I've stumbled upon this exercise on a linear algebra book that asks me to determine all the ordered pairs $(a,b)$ of real numbers to which there exists an unique symmetric matrix $A\in R^{2\times 2}$ so that $tr(A)=a$ and $Det(A)=b$. I don't even know how to tackle this problem, I've tried using Laplace expansion, and other properties of the trace and determinants.
Any help will be appreciated.
On
The characteristic polynomial of a $2 \times 2$ matrix can be written as: \begin{equation} p(\lambda) = \lambda^2 - \textrm{tr}(A)\lambda + \textrm{det}(A) \end{equation} (Check here).

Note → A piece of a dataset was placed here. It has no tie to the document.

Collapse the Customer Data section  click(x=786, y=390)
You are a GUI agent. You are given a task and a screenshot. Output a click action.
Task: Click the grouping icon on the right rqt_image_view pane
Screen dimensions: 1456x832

If a matrix $A$ is symmetric then it is diagonalizable such that: \begin{equation} A = Q \Lambda Q^T \quad \textrm{ where } \quad \Lambda= \textrm{diag}(\lambda_1,\lambda_2) \end{equation} (i.e. $\Lambda$ is the matrix with eigenvalues in its diagonal). Therefore we can assume the characteristic polynomial can be solved for real roots: \begin{equation} \lambda^2 - \underbrace{\textrm{tr}(A)}_{a}\lambda + \underbrace{\textrm{det}(A)}_{b} = 0 \end{equation}
The problem is therefore reduced to finding for which $(a,b)$ there is a solution to: \begin{equation} \lambda^2 - a\lambda + b = 0 \end{equation}
The roots of the equation are given by the usual formula: \begin{equation} \lambda = \frac{a \pm \sqrt{a^2 - 4b}}{2} \end{equation}
Real-valued solutions are the ones where $a^2 \geq 4b$. This solves the problem.
Let $A=\pmatrix{x&z\\z&y}$. Then you have the equations $a = x+y$ and $b=xy-z^2$. It shouldn’t be too hard to solve these. You’ll have one free parameter when you’re done.